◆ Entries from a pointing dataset
┄┄┄┄┄┄

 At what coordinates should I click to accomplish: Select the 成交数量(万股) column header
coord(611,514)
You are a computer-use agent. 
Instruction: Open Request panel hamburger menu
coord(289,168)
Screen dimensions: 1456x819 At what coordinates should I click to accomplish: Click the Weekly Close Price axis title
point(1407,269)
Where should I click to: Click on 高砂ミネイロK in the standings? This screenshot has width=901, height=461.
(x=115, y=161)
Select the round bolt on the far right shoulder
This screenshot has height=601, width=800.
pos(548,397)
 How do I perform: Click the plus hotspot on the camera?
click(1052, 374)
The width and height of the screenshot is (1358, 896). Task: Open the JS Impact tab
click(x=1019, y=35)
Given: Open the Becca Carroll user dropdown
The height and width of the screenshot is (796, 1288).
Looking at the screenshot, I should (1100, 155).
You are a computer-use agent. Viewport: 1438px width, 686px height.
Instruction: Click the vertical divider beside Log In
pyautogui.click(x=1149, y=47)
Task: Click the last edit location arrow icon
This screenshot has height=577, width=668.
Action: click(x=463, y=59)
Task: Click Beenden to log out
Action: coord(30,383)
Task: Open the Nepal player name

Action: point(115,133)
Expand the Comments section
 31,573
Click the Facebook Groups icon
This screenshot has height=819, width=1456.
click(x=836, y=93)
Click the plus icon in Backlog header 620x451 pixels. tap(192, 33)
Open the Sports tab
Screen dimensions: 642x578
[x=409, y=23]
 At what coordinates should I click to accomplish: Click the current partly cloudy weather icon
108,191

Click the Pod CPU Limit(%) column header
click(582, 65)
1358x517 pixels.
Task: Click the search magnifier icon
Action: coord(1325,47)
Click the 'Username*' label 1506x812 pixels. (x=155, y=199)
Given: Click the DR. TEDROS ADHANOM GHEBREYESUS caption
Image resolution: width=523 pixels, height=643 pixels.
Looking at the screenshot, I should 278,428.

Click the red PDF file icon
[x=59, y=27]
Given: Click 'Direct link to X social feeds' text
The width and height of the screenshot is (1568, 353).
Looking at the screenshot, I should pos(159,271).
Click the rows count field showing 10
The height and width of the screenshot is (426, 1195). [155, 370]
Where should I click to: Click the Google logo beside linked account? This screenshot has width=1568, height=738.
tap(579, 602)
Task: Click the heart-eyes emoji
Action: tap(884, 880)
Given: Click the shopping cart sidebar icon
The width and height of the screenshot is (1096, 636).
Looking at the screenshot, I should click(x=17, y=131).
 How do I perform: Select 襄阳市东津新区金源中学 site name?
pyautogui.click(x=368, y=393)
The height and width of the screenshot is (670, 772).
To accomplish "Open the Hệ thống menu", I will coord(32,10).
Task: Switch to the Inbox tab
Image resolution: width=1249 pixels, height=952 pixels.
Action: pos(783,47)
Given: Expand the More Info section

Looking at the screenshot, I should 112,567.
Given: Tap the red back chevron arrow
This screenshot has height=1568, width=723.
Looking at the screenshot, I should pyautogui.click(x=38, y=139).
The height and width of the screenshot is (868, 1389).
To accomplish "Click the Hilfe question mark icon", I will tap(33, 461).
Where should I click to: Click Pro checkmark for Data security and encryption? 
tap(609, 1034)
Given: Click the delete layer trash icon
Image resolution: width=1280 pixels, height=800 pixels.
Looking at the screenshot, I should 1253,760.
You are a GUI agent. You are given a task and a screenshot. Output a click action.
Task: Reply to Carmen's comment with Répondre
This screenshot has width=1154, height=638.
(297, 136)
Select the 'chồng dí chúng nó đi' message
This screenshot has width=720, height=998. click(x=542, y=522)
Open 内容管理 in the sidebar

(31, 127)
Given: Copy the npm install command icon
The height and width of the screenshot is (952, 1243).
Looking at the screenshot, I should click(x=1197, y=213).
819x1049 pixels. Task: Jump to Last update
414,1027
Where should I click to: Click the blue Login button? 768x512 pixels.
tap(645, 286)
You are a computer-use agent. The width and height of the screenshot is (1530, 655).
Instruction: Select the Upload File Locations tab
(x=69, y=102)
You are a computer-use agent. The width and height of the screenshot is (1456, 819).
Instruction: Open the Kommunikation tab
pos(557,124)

┄┄┄┄┄┄

◆ Given problem
Write out all the entries again, replacing every "Instruction:" with "Goal:" and leaving everything else unchanged.

◆ Answer to the exercise
 At what coordinates should I click to accomplish: Select the 成交数量(万股) column header
coord(611,514)
You are a computer-use agent. 
Goal: Open Request panel hamburger menu
coord(289,168)
Screen dimensions: 1456x819 At what coordinates should I click to accomplish: Click the Weekly Close Price axis title
point(1407,269)
Where should I click to: Click on 高砂ミネイロK in the standings? This screenshot has width=901, height=461.
(x=115, y=161)
Select the round bolt on the far right shoulder
This screenshot has height=601, width=800.
pos(548,397)
 How do I perform: Click the plus hotspot on the camera?
click(1052, 374)
The width and height of the screenshot is (1358, 896). Task: Open the JS Impact tab
click(x=1019, y=35)
Given: Open the Becca Carroll user dropdown
The height and width of the screenshot is (796, 1288).
Looking at the screenshot, I should (1100, 155).
You are a computer-use agent. Viewport: 1438px width, 686px height.
Goal: Click the vertical divider beside Log In
pyautogui.click(x=1149, y=47)
Task: Click the last edit location arrow icon
This screenshot has height=577, width=668.
Action: click(x=463, y=59)
Task: Click Beenden to log out
Action: coord(30,383)
Task: Open the Nepal player name

Action: point(115,133)
Expand the Comments section
 31,573
Click the Facebook Groups icon
This screenshot has height=819, width=1456.
click(x=836, y=93)
Click the plus icon in Backlog header 620x451 pixels. tap(192, 33)
Open the Sports tab
Screen dimensions: 642x578
[x=409, y=23]
 At what coordinates should I click to accomplish: Click the current partly cloudy weather icon
108,191

Click the Pod CPU Limit(%) column header
click(582, 65)
1358x517 pixels.
Task: Click the search magnifier icon
Action: coord(1325,47)
Click the 'Username*' label 1506x812 pixels. (x=155, y=199)
Given: Click the DR. TEDROS ADHANOM GHEBREYESUS caption
Image resolution: width=523 pixels, height=643 pixels.
Looking at the screenshot, I should 278,428.

Click the red PDF file icon
[x=59, y=27]
Given: Click 'Direct link to X social feeds' text
The width and height of the screenshot is (1568, 353).
Looking at the screenshot, I should pos(159,271).
Click the rows count field showing 10
The height and width of the screenshot is (426, 1195). [155, 370]
Where should I click to: Click the Google logo beside linked account? This screenshot has width=1568, height=738.
tap(579, 602)
Task: Click the heart-eyes emoji
Action: tap(884, 880)
Given: Click the shopping cart sidebar icon
The width and height of the screenshot is (1096, 636).
Looking at the screenshot, I should click(x=17, y=131).
 How do I perform: Select 襄阳市东津新区金源中学 site name?
pyautogui.click(x=368, y=393)
The height and width of the screenshot is (670, 772).
To accomplish "Open the Hệ thống menu", I will coord(32,10).
Task: Switch to the Inbox tab
Image resolution: width=1249 pixels, height=952 pixels.
Action: pos(783,47)
Given: Expand the More Info section

Looking at the screenshot, I should 112,567.
Given: Tap the red back chevron arrow
This screenshot has height=1568, width=723.
Looking at the screenshot, I should pyautogui.click(x=38, y=139).
The height and width of the screenshot is (868, 1389).
To accomplish "Click the Hilfe question mark icon", I will tap(33, 461).
Where should I click to: Click Pro checkmark for Data security and encryption? 
tap(609, 1034)
Given: Click the delete layer trash icon
Image resolution: width=1280 pixels, height=800 pixels.
Looking at the screenshot, I should 1253,760.
You are a GUI agent. You are given a task and a screenshot. Output a click action.
Task: Reply to Carmen's comment with Répondre
This screenshot has width=1154, height=638.
(297, 136)
Select the 'chồng dí chúng nó đi' message
This screenshot has width=720, height=998. click(x=542, y=522)
Open 内容管理 in the sidebar

(31, 127)
Given: Copy the npm install command icon
The height and width of the screenshot is (952, 1243).
Looking at the screenshot, I should click(x=1197, y=213).
819x1049 pixels. Task: Jump to Last update
414,1027
Where should I click to: Click the blue Login button? 768x512 pixels.
tap(645, 286)
You are a computer-use agent. The width and height of the screenshot is (1530, 655).
Goal: Select the Upload File Locations tab
(x=69, y=102)
You are a computer-use agent. The width and height of the screenshot is (1456, 819).
Goal: Open the Kommunikation tab
pos(557,124)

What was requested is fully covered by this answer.